Humans can briefly exhibit asymmetric sleep patterns that are reminiscent of, but not identical to, those seen in animals.
In 2016, researchers at Brown University in the US found that the first night people sleep in a strange place, the left brain is more active. Be more alert to unusual sounds As you get used to your sleeping environment, this difference will decrease.
“It turns out that the human brain has a less dramatic form of hemispheric sleep than is seen in birds and some mammals,” says neuroscientist Christof Koch. I have written in Scientific American When the results are published.
Looking at the mouse brain, the blurred distinction between wakefulness and sleep in humans may ultimately be a neurological feature we share with other animals.

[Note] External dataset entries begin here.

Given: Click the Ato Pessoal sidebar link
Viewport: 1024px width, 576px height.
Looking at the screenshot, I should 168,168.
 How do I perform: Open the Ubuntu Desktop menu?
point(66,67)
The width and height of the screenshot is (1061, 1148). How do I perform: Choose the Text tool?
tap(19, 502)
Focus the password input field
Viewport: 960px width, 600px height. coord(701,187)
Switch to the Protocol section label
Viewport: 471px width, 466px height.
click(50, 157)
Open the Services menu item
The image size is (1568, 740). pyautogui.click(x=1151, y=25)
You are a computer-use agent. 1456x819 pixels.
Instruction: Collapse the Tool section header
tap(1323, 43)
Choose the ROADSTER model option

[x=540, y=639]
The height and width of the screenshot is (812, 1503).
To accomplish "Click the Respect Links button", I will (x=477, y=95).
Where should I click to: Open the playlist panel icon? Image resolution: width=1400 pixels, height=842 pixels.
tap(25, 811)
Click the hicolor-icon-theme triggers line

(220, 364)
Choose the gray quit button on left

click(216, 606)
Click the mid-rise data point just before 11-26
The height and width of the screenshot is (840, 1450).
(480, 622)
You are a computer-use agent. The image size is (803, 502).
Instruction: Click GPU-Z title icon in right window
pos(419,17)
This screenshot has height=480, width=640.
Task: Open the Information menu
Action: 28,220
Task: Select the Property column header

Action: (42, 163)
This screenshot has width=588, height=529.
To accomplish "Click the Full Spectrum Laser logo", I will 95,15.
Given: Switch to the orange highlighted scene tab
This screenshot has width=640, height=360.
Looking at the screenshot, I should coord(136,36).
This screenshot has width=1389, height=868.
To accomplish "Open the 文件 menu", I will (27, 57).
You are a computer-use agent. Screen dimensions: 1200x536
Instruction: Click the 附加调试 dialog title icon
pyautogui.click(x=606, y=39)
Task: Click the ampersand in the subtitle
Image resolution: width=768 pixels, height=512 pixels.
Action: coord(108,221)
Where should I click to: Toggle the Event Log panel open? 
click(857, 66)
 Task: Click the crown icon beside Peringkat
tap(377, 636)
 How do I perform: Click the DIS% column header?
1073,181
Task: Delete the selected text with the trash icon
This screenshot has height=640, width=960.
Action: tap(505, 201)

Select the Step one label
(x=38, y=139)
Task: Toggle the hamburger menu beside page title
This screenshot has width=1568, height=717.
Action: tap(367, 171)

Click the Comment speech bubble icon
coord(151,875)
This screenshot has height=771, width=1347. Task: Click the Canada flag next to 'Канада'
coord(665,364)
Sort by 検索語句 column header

Hausler and his team collected data over several weeks from nine mice with thin electrodes implanted in 10 different parts of the brain, and fed the data into an artificial neural network that learned to distinguish between sleep and wakefulness.
Records were sampled from 100 micrometers (tenths of a metre). Millimeters), the algorithm was able to reliably identify sleep-wake cycles based on short ‘flickers’ of brain cell activity lasting just 10-100 milliseconds.
These “hyperlocal” signals suggest that parts of the mouse brain are dozing off, while other parts remain active and awake. Coincidentally, the researchers noticed this happening at the very moment the mice stopped moving, as if they were “dazed.”
“If you look at the time each of these neurons fires individually, [the neurons] It was moving to another state.” explain Aiden Schneider, a computational biologist at Washington University in St. Louis, co-led the study with David Parks, a computer science graduate student at the University of California, Santa Cruz.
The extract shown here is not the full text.